Les comptes budgétaires et extérieurs dans une situation périlleuse

Le seuil de rentabilité budgétaire du sultanat pour 2021 est estimé à 109,5 USD/baril selon le FMI, ce qui est l'un des plus élevés parmi les pays du Conseil de coopération du Golfe (CCG). Le déficit budgétaire persistera en raison de la réduction de l'activité dans le secteur non pétrolier et des prix relativement bas de l'énergie (le pétrole et le gaz représentent ensemble près de 70 % des recettes fiscales totales), malgré les actuelles réductions des dépenses. Le déficit sera couvert par l'émission de dettes intérieures et extérieures, mais la baisse des cotes de crédit et la détérioration du solde budgétaire augmenteront le coût des emprunts. Les déficits budgétaires et les échéances de la dette extérieure devraient totaliser entre 12 et 14 milliards de dollars par an en 2020-2022, selon Fitch Ratings qui estime également la dette extérieure des entités liées au gouvernement d'Oman à environ 12 milliards de dollars en juin 2020. Les autorités pourraient également utiliser d'autres sources pour financer le déficit, comme le Fonds de réserve générale de l'État, mais les actifs du Fonds (environ 14 milliards de dollars) sont presque équivalents au déficit estimé à 10,5 milliards de dollars en 2021. Une aide financière, probablement des pays du CCG, est probable, mais elle sera conditionnée à des réformes budgétaires structurelles plus drastiques.

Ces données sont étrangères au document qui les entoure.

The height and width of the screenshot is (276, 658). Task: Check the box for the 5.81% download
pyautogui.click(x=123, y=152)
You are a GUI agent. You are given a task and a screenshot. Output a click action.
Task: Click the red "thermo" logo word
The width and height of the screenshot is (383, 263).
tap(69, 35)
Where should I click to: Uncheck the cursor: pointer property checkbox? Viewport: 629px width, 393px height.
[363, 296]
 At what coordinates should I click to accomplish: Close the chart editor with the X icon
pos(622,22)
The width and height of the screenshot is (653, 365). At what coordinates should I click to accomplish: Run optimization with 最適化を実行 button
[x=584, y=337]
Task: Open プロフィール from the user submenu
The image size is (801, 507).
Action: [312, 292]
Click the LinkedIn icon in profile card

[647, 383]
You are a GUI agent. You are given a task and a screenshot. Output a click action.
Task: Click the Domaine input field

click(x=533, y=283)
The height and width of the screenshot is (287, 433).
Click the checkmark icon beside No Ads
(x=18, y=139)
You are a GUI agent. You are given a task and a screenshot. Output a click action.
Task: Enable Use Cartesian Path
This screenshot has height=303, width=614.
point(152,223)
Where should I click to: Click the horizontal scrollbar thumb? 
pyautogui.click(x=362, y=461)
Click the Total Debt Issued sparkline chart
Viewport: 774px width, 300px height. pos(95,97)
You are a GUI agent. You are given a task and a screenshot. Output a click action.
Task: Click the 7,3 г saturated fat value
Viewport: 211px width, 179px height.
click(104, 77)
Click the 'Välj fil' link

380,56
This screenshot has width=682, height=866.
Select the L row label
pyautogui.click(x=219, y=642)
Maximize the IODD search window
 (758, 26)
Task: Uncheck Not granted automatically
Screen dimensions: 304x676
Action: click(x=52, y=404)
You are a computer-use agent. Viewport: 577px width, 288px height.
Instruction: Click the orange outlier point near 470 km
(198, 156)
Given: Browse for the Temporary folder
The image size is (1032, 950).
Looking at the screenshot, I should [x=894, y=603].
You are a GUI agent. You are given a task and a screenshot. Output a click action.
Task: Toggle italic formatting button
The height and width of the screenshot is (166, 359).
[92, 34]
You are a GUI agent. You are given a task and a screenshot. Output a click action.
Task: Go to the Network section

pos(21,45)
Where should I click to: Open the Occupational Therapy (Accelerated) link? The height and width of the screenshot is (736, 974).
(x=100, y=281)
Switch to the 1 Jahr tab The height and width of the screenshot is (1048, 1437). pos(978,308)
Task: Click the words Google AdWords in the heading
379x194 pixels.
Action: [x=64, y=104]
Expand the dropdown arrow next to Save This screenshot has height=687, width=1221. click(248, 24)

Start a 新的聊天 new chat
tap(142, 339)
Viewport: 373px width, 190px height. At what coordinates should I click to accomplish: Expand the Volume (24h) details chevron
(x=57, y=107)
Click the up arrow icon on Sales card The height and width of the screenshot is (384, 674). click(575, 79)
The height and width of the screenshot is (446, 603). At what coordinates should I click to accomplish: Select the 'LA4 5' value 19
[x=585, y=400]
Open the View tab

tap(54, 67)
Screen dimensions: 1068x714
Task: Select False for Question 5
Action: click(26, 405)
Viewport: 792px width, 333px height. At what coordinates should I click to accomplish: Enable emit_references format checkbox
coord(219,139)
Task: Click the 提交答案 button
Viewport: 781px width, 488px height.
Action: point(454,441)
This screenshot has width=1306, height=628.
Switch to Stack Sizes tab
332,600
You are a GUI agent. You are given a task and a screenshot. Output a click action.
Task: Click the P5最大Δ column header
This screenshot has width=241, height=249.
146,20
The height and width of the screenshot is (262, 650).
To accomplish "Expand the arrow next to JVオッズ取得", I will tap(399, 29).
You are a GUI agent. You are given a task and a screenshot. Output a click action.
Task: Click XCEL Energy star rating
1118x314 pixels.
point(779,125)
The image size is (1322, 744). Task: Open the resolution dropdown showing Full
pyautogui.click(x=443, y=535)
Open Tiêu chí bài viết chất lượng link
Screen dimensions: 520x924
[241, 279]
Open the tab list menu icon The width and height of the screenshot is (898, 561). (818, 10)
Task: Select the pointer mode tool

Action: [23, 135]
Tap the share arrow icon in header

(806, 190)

Les exportations d'hydrocarbures d'Oman devraient augmenter progressivement en fonction de la reprise de la demande mondiale et de la demande croissante de la Chine (destination de près de 90 % des exportations de pétrole d'Oman). Les exportations non pétrolières, telles que les produits chimiques, les métaux et les produits minéraux, connaîtront un redressement partiel. En revanche, la faiblesse de la demande intérieure réduira les importations. Tout cela contribuera à réduire le déficit des comptes courants en 2021. Malgré le ralentissement des investissements directs étrangers et des flux de portefeuille (estimés respectivement à 2,1 milliards de dollars (31 % du financement extérieur net) et 1,3 milliard de dollars (19 %) par l’IFI), Oman devrait éviter une crise de la balance des paiements et sauver l'ancrage au dollar grâce au programme de réforme améliorant la confiance des investisseurs, au potentiel soutien financier de ses voisins du CCG et aux réserves internationales (couvrant 5 mois d'importations).

 

Des réformes qui s’accéléreront sous le nouveau Sultan Haitham

Après le décès du Sultan Qaboos bin Said, qui a dirigé le pays pendant près d'un demi-siècle, en janvier 2020, le Sultan Haitham bin Tariq Al Said a pris la relève. Il a introduit 28 décrets royaux en août pour réorganiser le gouvernement, dans le but de réduire la bureaucratie et d'accroître l'efficacité du processus d'élaboration des politiques. Il a réduit le nombre de ministères de 26 à 19. Le Sultan Haitham supervisait déjà le programme Vision 2040 d'Oman qui vise à diversifier l'économie en s'éloignant du pétrole, indiquant qu'il a une solide compréhension des besoins du secteur privé. Avec l'introduction de ces réformes et de la consolidation fiscale, son plus grand défi sera la gestion de la politique étrangère impartiale du pays alors que les tensions dans la région s'accroissent. Le besoin d'aide financière pourrait le rapprocher des pays du CCG et normaliser les relations avec Israël.